The yards themselves were initially a joint project between Thyssen-Krupp and Aérospatiale. The former had the raw industrial muscle for large scale construction and experience with technologically complex products. The latter had the design and manufacturing experience for aerospace and deep space projects. Neither could do everything in-house, but together they would be in a position to establish a “steel to spaceship” production facility. This would be the first of its kind; the yards in Earth orbit relied on deliveries of structural materials and precision subcomponents from Luna and Earthside respectively. The repair yards could (and did) work miracles with what they had, but in both cases they merely did assembly and testing. The joint yards would be a true production center in every sense of the word.
Mars orbit was the easiest part of the project. Compared to the Earth sphere, it was comparatively clean, it offered (marginally) easier access to raw materials, and most critically was currently running substantial tax incentives for industrial development (several Martian governments would struggle with various “tax scandals” that stemmed from these incentives).
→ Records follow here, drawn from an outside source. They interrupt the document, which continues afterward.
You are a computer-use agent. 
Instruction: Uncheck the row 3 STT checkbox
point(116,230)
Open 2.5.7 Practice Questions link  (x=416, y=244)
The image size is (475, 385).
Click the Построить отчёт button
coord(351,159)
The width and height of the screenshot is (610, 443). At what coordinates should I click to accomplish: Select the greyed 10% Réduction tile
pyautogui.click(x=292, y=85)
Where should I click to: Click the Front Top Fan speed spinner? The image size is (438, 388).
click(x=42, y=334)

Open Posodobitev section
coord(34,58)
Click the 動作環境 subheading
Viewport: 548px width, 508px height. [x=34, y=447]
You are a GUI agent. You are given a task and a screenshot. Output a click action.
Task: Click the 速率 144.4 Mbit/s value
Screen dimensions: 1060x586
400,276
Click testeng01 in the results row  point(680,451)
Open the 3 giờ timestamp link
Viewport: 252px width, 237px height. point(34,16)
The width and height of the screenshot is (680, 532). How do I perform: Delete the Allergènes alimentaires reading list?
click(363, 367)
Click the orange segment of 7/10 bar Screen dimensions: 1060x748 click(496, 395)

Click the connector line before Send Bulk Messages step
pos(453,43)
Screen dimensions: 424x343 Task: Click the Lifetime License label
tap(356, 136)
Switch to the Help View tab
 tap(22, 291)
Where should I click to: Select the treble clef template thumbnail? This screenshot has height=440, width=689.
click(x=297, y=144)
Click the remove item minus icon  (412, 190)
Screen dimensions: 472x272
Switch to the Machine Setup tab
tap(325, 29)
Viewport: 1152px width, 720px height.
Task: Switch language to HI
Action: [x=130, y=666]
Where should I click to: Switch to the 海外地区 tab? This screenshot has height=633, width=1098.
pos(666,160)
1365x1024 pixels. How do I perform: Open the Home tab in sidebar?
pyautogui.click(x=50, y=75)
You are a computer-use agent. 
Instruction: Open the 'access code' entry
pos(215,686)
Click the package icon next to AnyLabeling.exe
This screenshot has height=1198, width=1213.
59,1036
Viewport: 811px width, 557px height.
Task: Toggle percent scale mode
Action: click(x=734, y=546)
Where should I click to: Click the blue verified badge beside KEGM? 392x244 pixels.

The ease of material access wasn’t so much a case of boosting resources up from Mars, but that the empty orbital volume made long-distance resource deliveries substantially safer, as deliveries didn’t have to be scheduled to come through limited orbital windows.
While there were teething troubles and challenges, the basic facility (now known as the TAK Yards) proved to be an effective moneyspinner. On-site design, fabrication and assembly drove costs down by orders of magnitude. So success drove success, and the yards were expanded time and again. In only 50 years, it had grown large enough that its nearest orbital neighbor had to be disassembled. Deimos found itself broken up and fed to its artificial neighbor in an act of stellar butchery. But that was barely a blip in the demands the yards had.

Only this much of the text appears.